Without any pictures, retype exactly the lines from the one with "1568x550 pixels. Task: Click" through the final line of the records.
==== Available data
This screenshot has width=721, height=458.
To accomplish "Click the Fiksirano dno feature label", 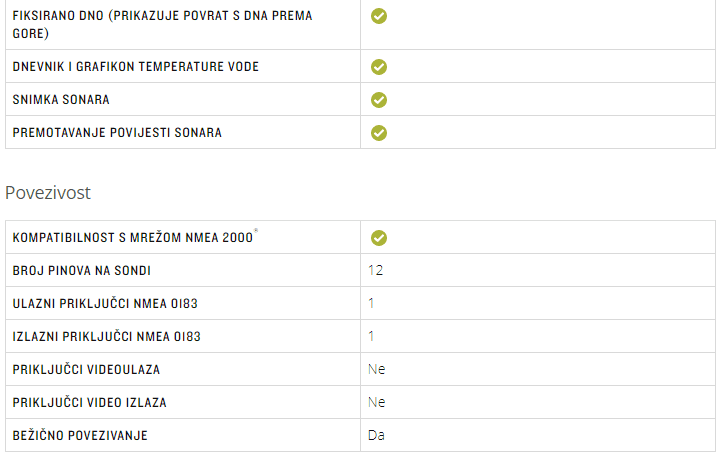I will click(162, 24).
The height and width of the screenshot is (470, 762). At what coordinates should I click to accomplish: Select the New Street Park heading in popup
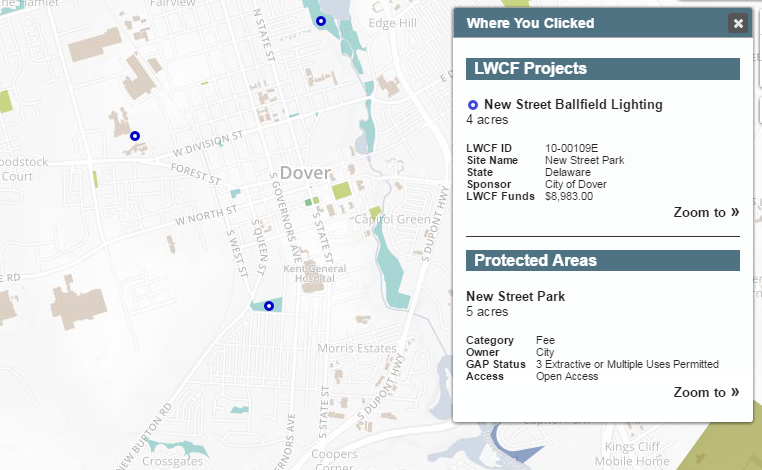[515, 296]
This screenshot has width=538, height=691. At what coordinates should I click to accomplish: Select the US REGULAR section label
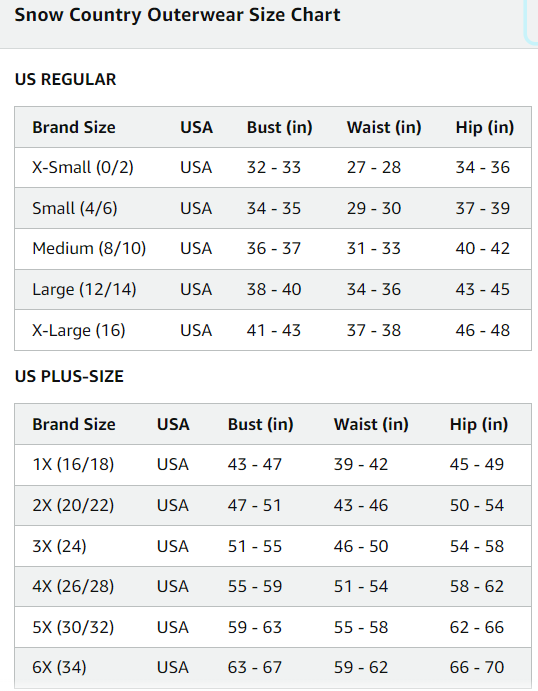(65, 79)
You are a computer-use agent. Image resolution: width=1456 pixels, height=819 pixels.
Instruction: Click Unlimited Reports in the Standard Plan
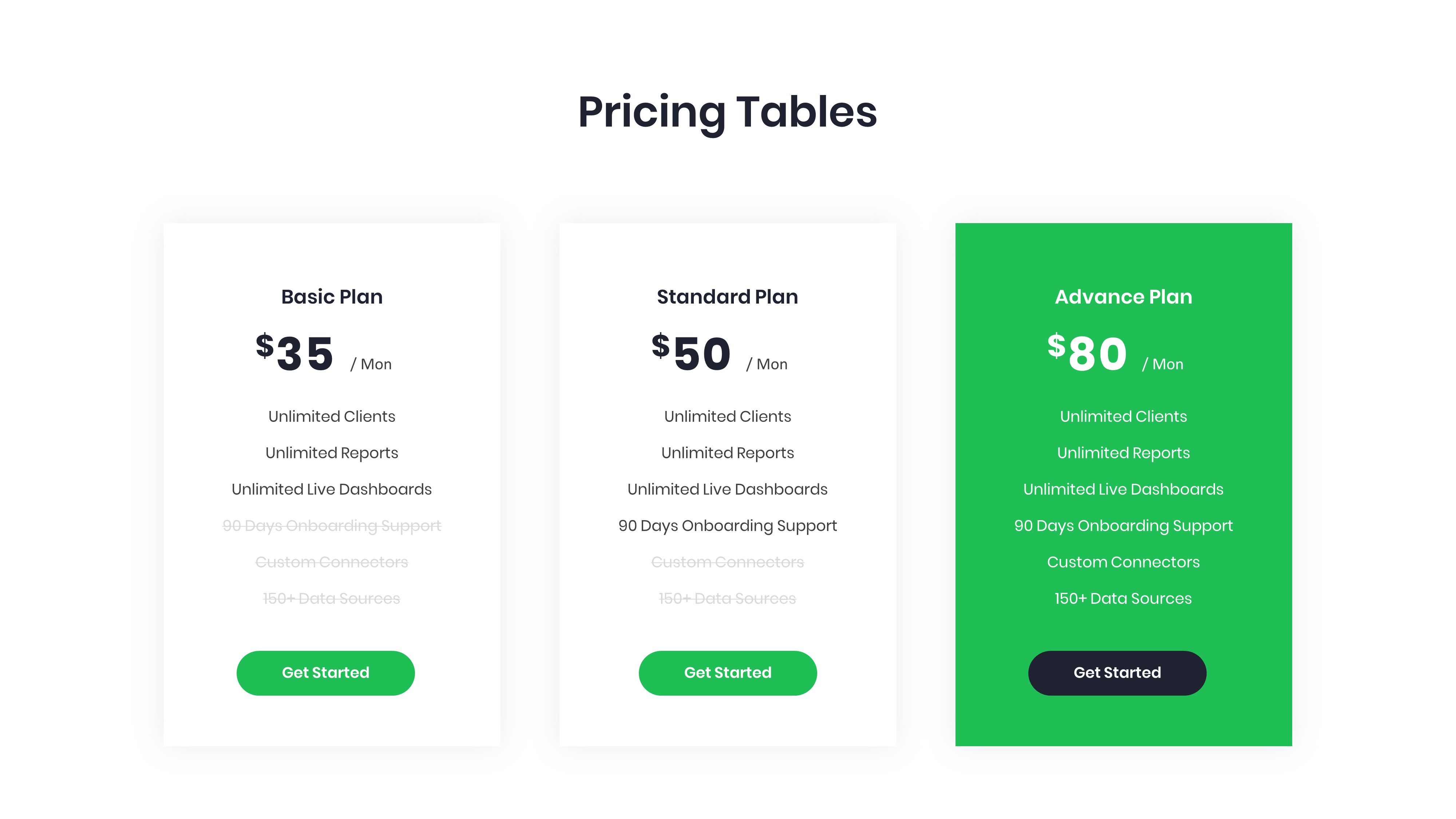[x=727, y=453]
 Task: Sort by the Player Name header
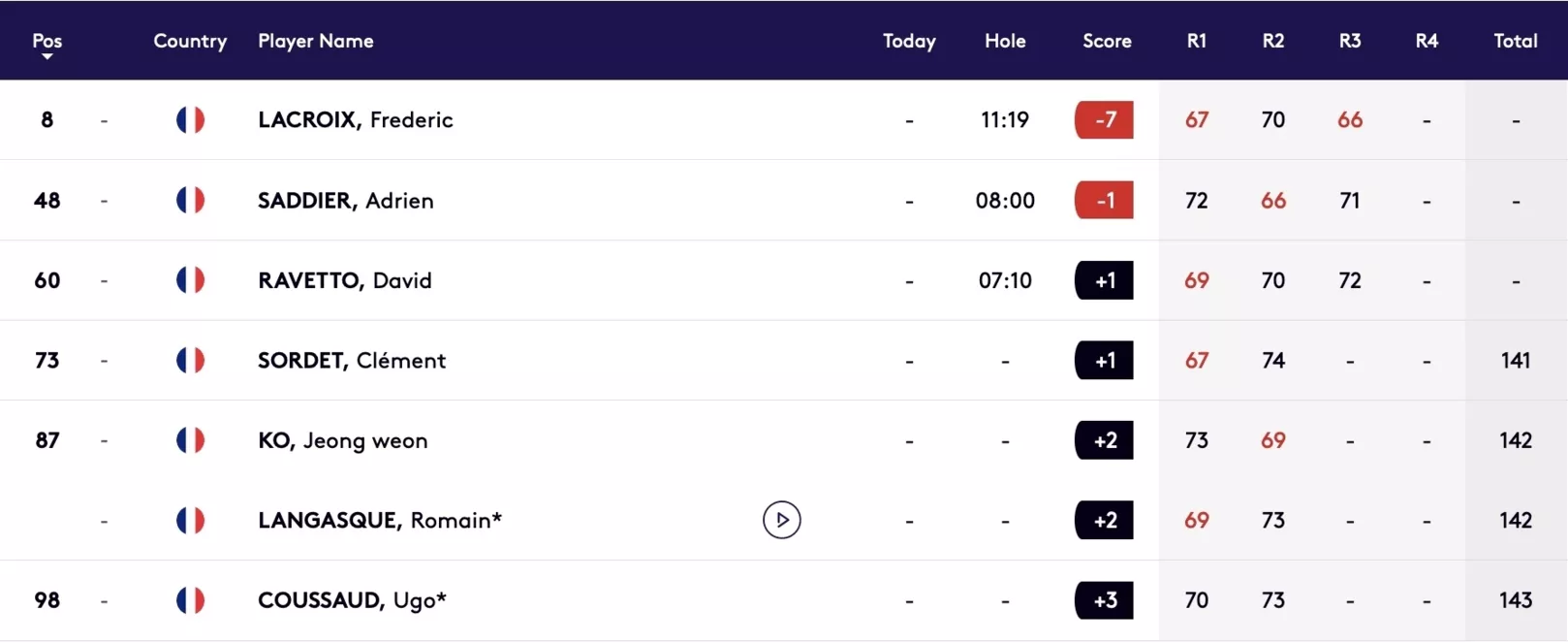click(316, 41)
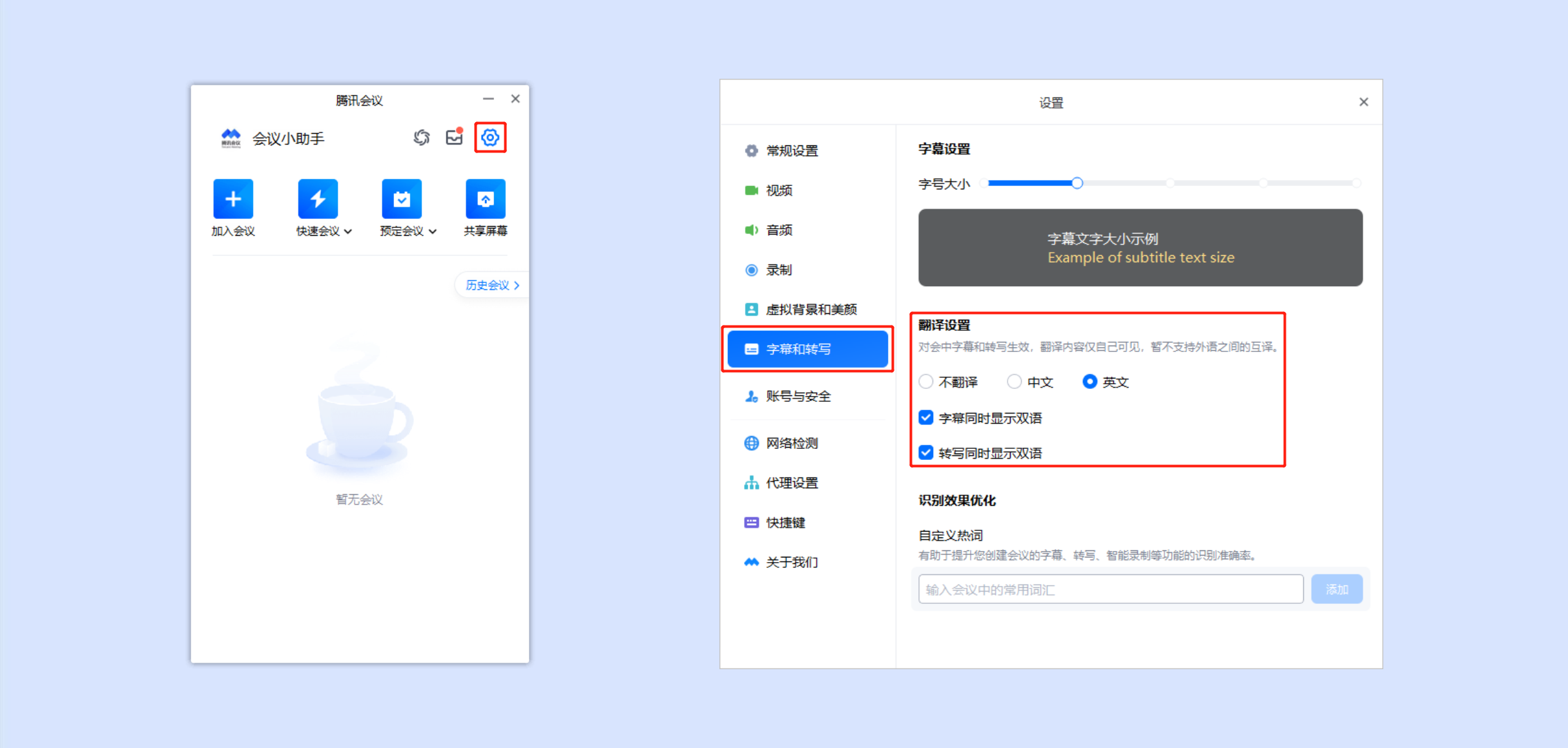
Task: Focus the 输入会议中的常用词汇 input field
Action: click(x=1111, y=589)
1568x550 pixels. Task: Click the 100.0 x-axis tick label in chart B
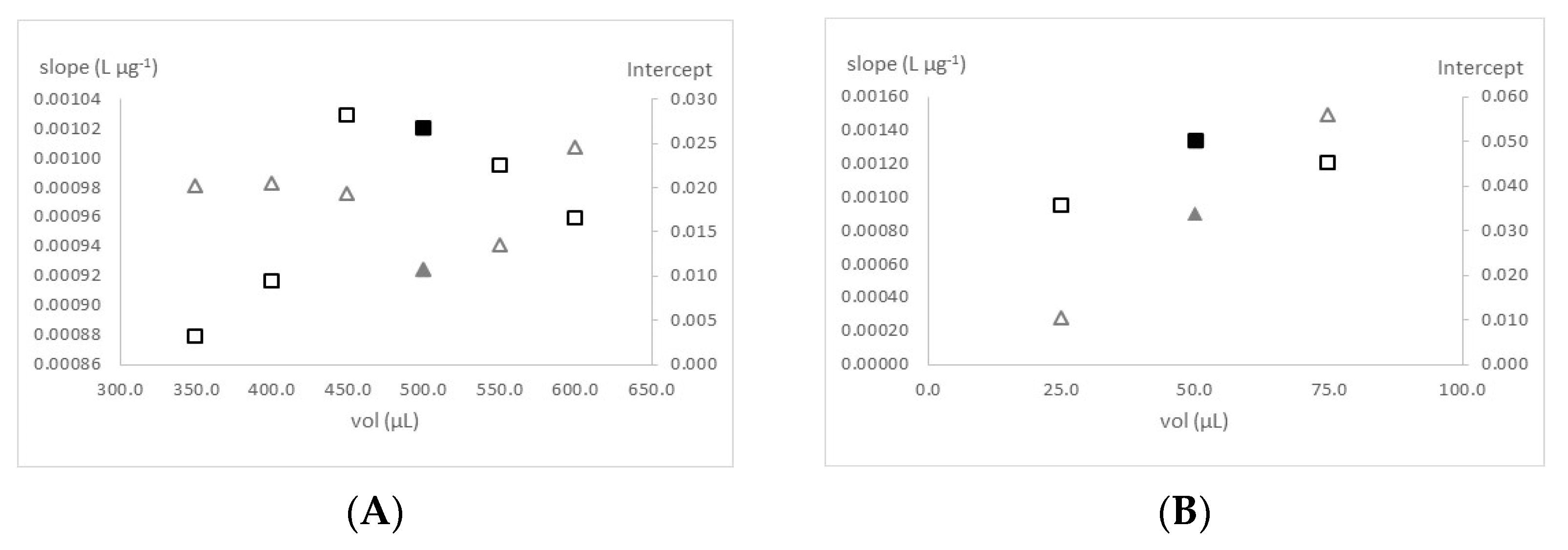(1462, 389)
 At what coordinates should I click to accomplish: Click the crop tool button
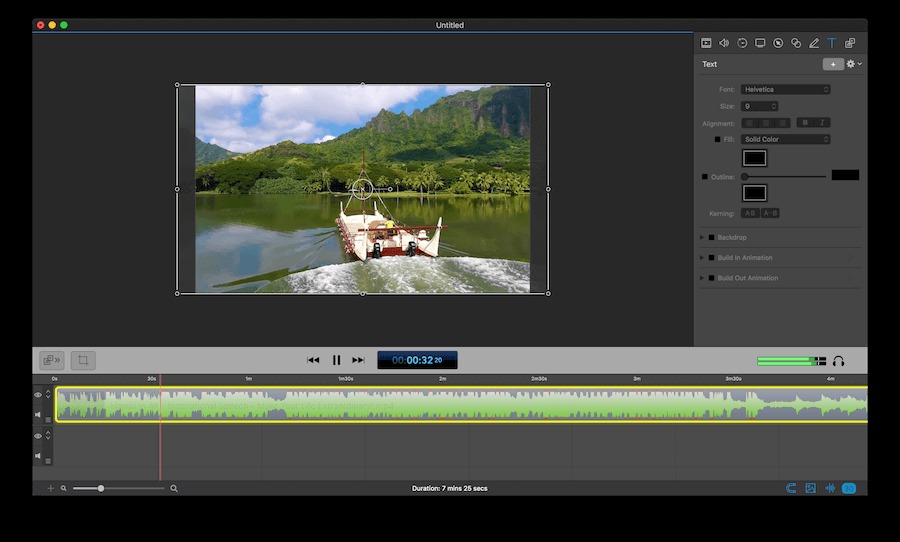84,360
========
*Output below:*
1568x550 pixels. Task: Click the 100.0 x-axis tick label in chart B
(1462, 389)
 At what coordinates should I click to accomplish: Click the crop tool button
84,360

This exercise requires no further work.